▸ Exercise details
Copy out every one of the following items word for word, without changing anything.

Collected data
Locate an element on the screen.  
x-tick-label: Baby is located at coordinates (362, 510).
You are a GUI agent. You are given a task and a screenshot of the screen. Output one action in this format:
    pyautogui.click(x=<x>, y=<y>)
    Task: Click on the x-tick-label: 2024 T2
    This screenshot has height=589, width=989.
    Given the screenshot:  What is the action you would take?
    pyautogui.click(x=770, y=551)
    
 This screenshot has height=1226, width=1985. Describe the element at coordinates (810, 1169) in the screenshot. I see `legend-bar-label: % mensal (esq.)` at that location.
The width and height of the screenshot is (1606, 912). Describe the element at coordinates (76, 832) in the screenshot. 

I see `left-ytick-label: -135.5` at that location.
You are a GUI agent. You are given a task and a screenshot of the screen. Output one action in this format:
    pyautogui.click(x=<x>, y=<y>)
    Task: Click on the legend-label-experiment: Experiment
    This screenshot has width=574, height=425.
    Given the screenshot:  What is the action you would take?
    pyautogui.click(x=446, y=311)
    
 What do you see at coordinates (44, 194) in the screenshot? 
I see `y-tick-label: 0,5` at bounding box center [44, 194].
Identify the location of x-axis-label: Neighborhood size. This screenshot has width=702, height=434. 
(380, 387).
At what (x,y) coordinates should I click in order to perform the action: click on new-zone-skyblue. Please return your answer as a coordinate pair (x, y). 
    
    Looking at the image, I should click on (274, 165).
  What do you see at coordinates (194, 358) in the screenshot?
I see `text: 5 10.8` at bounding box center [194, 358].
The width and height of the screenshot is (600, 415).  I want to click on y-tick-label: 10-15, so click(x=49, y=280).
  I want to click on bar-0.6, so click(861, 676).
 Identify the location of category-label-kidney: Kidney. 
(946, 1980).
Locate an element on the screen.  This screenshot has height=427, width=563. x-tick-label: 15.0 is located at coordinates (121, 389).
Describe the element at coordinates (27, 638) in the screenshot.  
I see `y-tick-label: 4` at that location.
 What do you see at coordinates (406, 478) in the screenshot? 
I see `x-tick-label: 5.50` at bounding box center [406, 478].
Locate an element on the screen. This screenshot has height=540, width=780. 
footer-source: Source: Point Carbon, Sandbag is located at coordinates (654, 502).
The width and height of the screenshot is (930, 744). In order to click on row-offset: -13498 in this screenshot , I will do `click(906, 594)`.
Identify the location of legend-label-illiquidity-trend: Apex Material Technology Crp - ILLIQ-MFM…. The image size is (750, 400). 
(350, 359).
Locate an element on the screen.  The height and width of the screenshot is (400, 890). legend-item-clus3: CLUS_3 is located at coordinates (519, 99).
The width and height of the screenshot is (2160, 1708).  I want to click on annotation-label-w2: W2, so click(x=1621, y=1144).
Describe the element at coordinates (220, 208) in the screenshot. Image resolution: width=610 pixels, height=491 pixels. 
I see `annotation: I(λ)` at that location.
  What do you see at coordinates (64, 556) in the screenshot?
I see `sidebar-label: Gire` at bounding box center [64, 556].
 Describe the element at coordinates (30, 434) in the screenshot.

▸ Task result
Locate an element on the screen.  
x-tick-label: Baby is located at coordinates (362, 510).
You are a GUI agent. You are given a task and a screenshot of the screen. Output one action in this format:
    pyautogui.click(x=<x>, y=<y>)
    Task: Click on the x-tick-label: 2024 T2
    This screenshot has height=589, width=989.
    Given the screenshot:  What is the action you would take?
    pyautogui.click(x=770, y=551)
    
 This screenshot has height=1226, width=1985. Describe the element at coordinates (810, 1169) in the screenshot. I see `legend-bar-label: % mensal (esq.)` at that location.
The width and height of the screenshot is (1606, 912). Describe the element at coordinates (76, 832) in the screenshot. 

I see `left-ytick-label: -135.5` at that location.
You are a GUI agent. You are given a task and a screenshot of the screen. Output one action in this format:
    pyautogui.click(x=<x>, y=<y>)
    Task: Click on the legend-label-experiment: Experiment
    This screenshot has width=574, height=425.
    Given the screenshot:  What is the action you would take?
    pyautogui.click(x=446, y=311)
    
 What do you see at coordinates (44, 194) in the screenshot? 
I see `y-tick-label: 0,5` at bounding box center [44, 194].
Identify the location of x-axis-label: Neighborhood size. This screenshot has width=702, height=434. 
(380, 387).
At what (x,y) coordinates should I click in order to perform the action: click on new-zone-skyblue. Please return your answer as a coordinate pair (x, y). 
    
    Looking at the image, I should click on (274, 165).
  What do you see at coordinates (194, 358) in the screenshot?
I see `text: 5 10.8` at bounding box center [194, 358].
The width and height of the screenshot is (600, 415).  I want to click on y-tick-label: 10-15, so click(x=49, y=280).
  I want to click on bar-0.6, so click(861, 676).
 Identify the location of category-label-kidney: Kidney. 
(946, 1980).
Locate an element on the screen.  This screenshot has height=427, width=563. x-tick-label: 15.0 is located at coordinates (121, 389).
Describe the element at coordinates (27, 638) in the screenshot.  
I see `y-tick-label: 4` at that location.
 What do you see at coordinates (406, 478) in the screenshot? 
I see `x-tick-label: 5.50` at bounding box center [406, 478].
Locate an element on the screen. This screenshot has height=540, width=780. 
footer-source: Source: Point Carbon, Sandbag is located at coordinates (654, 502).
The width and height of the screenshot is (930, 744). In order to click on row-offset: -13498 in this screenshot , I will do `click(906, 594)`.
Identify the location of legend-label-illiquidity-trend: Apex Material Technology Crp - ILLIQ-MFM…. The image size is (750, 400). 
(350, 359).
Locate an element on the screen.  The height and width of the screenshot is (400, 890). legend-item-clus3: CLUS_3 is located at coordinates (519, 99).
The width and height of the screenshot is (2160, 1708).  I want to click on annotation-label-w2: W2, so click(x=1621, y=1144).
Describe the element at coordinates (220, 208) in the screenshot. Image resolution: width=610 pixels, height=491 pixels. 
I see `annotation: I(λ)` at that location.
  What do you see at coordinates (64, 556) in the screenshot?
I see `sidebar-label: Gire` at bounding box center [64, 556].
 Describe the element at coordinates (30, 434) in the screenshot.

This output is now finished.